Warning, more sarcasm ahead:
David said: “There are bloody good reasons why ADHD is NOT in the ASC category! And these are so obvious as to not require an explanation!”
I guess the authors of this study didn’t know those reasons:
ADHD & Autism:
http://faculty.washington.edu/chudler/aalink.html
Kev: I looked at the Clark’s website and found no evidence that they believe that thimerisol is the one and only cause of autism. Please post a link to the page where they say that, maybe I didn’t look hard enough. Looks to me like they believe thimerisol caused their own son’s autism (which began after age 8, kinda weird) and that they don’t like mercury in vaccines in general, but that’s all I got from it in my admittedly short look at it.
So what you’re saying is that although 3/4 of people diagnosed as autistic are male and that there are at least two studies I know of and I have discussed in other pieces on here that state baldly that there is no correlation between gender and mercury poisoning that because I can’t prove a negative that gives your point validity?
Firstly, lets see _you_ prove a negative. Prove the non-existence of Darth Vader to me.
Second, you’re wrong. Your opinion that thiomersal causes autism is incorrect.
You should further be aware that hair testing for mercury is not approved by the AMA and is considered by them as quackery.
Lastly, autism doesn’t _require_ an environmental cause and even if there is one (which I’m happy to accept as a possibility) there are several respected studies refuting a causative link to thiomersal and none at all to support it.
Lujene Clark left a comment on this site stating:
Undoubtedly, genetics can play a role but what medical science is finding out is the dramatic impact of a “trigger†such as mercury to create a “toxic tipping point†for these children.
Go have a read. She also calls me mad because I state I have old autistic relatives.
How about no cases of autism are caused by thimerosal. Zero, Zip, Nada. Not a single one. Show me some evidence to the contrary.
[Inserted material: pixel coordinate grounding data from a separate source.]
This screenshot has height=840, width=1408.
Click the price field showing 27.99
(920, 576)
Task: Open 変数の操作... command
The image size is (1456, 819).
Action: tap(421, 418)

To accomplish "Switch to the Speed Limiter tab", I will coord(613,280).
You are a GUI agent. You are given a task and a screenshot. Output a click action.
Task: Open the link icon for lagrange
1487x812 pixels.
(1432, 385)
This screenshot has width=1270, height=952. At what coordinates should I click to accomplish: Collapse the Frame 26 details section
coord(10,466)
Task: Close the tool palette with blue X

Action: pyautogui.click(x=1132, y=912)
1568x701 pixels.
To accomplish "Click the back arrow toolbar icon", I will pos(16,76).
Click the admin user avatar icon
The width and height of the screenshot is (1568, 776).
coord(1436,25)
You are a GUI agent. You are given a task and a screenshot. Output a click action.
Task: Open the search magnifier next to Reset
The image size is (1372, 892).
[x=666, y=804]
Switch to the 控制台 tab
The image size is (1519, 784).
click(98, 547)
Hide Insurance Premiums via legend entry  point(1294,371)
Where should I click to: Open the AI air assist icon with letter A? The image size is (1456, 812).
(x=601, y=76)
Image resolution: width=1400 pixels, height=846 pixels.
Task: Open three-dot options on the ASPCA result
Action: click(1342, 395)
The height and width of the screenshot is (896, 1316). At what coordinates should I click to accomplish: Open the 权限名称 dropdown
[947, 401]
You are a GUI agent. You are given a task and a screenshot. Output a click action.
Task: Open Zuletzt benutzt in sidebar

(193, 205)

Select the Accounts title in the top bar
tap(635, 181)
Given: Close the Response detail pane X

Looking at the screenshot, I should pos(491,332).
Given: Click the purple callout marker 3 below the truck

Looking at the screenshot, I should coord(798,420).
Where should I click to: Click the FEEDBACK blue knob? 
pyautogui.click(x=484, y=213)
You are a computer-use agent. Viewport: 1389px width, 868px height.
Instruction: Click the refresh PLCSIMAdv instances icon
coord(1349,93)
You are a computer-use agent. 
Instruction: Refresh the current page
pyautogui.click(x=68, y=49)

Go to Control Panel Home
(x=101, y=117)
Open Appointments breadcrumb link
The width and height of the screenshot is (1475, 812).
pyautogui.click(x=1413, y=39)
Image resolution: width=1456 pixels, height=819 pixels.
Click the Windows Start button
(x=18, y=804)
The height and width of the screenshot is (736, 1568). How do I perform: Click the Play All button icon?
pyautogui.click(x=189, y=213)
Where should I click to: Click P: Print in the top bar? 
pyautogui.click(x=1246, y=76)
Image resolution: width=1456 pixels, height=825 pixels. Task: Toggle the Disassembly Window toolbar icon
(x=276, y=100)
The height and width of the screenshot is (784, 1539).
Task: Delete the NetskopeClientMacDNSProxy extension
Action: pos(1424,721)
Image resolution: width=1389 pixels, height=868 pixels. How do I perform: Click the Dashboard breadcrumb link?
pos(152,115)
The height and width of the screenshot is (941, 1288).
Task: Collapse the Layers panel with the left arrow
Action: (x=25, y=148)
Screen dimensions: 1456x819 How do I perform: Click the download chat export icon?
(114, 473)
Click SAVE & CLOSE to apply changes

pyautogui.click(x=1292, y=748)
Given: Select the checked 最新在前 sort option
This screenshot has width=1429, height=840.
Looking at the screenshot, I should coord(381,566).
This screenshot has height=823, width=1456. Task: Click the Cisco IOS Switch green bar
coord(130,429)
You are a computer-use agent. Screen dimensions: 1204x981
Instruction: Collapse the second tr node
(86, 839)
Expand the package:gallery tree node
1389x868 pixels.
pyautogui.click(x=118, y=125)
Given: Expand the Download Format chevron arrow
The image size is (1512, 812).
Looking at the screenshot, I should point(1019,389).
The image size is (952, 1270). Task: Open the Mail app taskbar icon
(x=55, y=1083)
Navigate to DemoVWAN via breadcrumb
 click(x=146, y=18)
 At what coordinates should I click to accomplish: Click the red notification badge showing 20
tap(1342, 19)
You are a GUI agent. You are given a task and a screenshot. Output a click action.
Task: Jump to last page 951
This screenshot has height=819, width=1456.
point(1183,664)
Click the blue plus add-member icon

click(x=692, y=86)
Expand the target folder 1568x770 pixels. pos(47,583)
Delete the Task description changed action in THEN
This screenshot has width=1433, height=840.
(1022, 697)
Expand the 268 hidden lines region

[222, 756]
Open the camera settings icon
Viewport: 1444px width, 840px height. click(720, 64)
There are plenty of medical conditions that affect one gender more than others. PMS for example (joke)
JP wrote:
“In California, for example, over 90 percent of all autistics either live at home or in independent living facilities. Was your daughter slated to be one of the 10 percent?”
The number of autistic children currently being placed in institutions is much less than 10 percent, isn’t it? The “all autistics” data includes many older autistics who were abandoned in institutions when they were young children, several decades ago. Because (thankfully) it is no longer routine practice to abandon young autistic children, such a statistic cannot be said to reflect the odds of an autistic child being institutionalized.